When L’Affaire Gruber began two weeks ago, Tyler Cowen challenged us to stick to discussing Gruber’s economics rather than his personal failings. I took up the challenge here, pointing out that Gruber’s willingness to mislead could explain what looked like some pretty bad analysis that one would not expect a tenured MIT professor to make.
Now Ben Zycher, a fellow UCLA Ph.D., has done so also–and does it magnificently. His piece, “Gruber’s bad political analysis driven by bad economics,” is not long and so I recommend the whole thing. A choice excerpt:
Instead, let us focus on a larger reality: Professor Gruber practices rather poor economics.
Can that possibly be true of a full professor at M.I.T.? Well, yes. Economists may disagree about many things, but absent among them is the central role of incentives as determinants of behavior, an eternal truth that applies fully to government. In the context of ObamaCare, government has interest groups rather than patients, and dollars not spent on a given constituency can be spent on others. Accordingly, government as a buyer of medical goods and services — or as a rule-maker for the ObamaCare exchanges and the insurers participating in them — has incentives to opt for lower-priced alternatives over higher-priced ones in ways that do not reflect the incremental advantages of the latter, if any. In particular, the drive to reduce explicit budget costs — to claim that the ACA is producing efficiencies — biases choices in favor of current budget savings at the expense of benefits enjoyed by the beneficiaries of a given program, even relative to the decisions that patients would make if confronted with the full costs of their choices. That the CBO estimates of budget costs themselves are biased by an expansion of price controls, whether explicit or implicit, makes matters worse by exacerbating the confusion of budget outlays with true resource costs. Nor does Gruber make any adjustment for the inefficiency costs (“excess burden”) of the tax system used to pay for expanded public insurance programs.
HT2 Don Boudreaux.
READER COMMENTS
Lee Waaks
Nov 23 2014 at 10:33am
I think there is a tendency among social democrats to advance their agenda with the implicit understanding that all these costs will come out in the wash in the long run, so long as they have the power to make their preferred adjustments in the future. Social democracy is always their primary allegiance.
MG
Nov 23 2014 at 12:00pm
Excellent article.
To paraphrase and repurpose the old Seinfeld joke:
“So, do you take offense to Dr Gruber’s comments, as a voter?”
“No, I take offense to Dr. Grubber’s work, as an economist”.
By the way, since you did suggest in your previous post (perhaps, tongue in cheek?) that Dr. Grubber’s compensation (you mentioned about $400,000) raises the bar against which to judge the competence of his analysis…

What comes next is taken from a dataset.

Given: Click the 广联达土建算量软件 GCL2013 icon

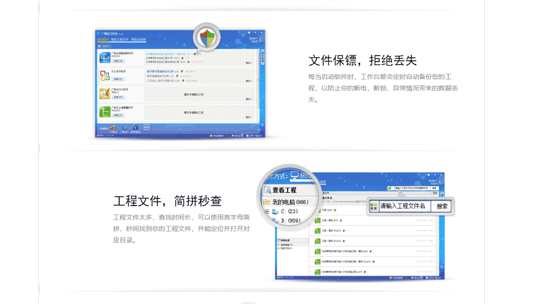Looking at the screenshot, I should [x=104, y=111].
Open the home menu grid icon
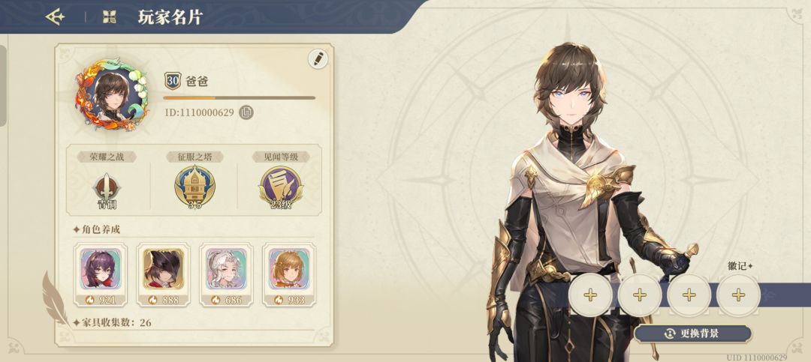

Well, additional developments have raised the bar even higher:
see http://dailysignal.com/2014/11/19/millions-dollars-jonathan-gruber-got/
I hope this is still economics: Is there a point beyond which “well compensated” should be distinguished form “profiteering”.
RogC
Nov 23 2014 at 1:31pm
When a professional, especially one hired on the public’s dime, is revealed as a mountebank then it is entirely appropriate to publicize the revelation. Everyone must at times depend on the advice or analysis of other professionals. There is nothing wrong and much right about including discussion about their willingness to be deceptive. Character remains the first quality to know about anyone.
Don84
Nov 24 2014 at 7:41am
The institution for which Dr. Gruber works doesn’t get off Scott free. MIT is also raking in millions of government cash for its espousal of Obamacare. And while we’re looking at MIT’s profiteering, we should look at its total commitment to the global warming hysteria. That rakes in tens of millions of government largesse.
Kent Lyon
Nov 24 2014 at 9:47am
Thomas Jefferson has the first word: “Were we directed from Washington when to sow and when to reap, we should soon want bread.”
In the context of L’Affaire Guber, he would undoubtedly have said: Were we directed from Washington for our medical care, we should soon be sicker or dead.
Alas, the Founding Fathers and the Constitution they wrote, the greatest document of human liberty in human history, are considered as dross by such grubbers as Gruber, nothing but obstructions to the work of True Believers with a minimalist view of human worth, who believe ends justify means.
Will Congressional hearings ever get to inspect the innards of Gruber’s black box models? Or are they as sancrosanct as the raw data at East Anglican University regarding Global Warming models? Or as arcane as all those sophisitcated programs that decided the level of risk of mortgage backed securities?
We’ve gone beyond Feyerabend’s “Tyranny of Experts” all the way to the “Destructive Imbecility of Experts.” Experts are not just curtailing our liberty. They are destroying our economy and society. And, as per Gruber, they have no shame, no remorse, no conscience, and no ability to even begin to admit both their imbecility and their maliciousness.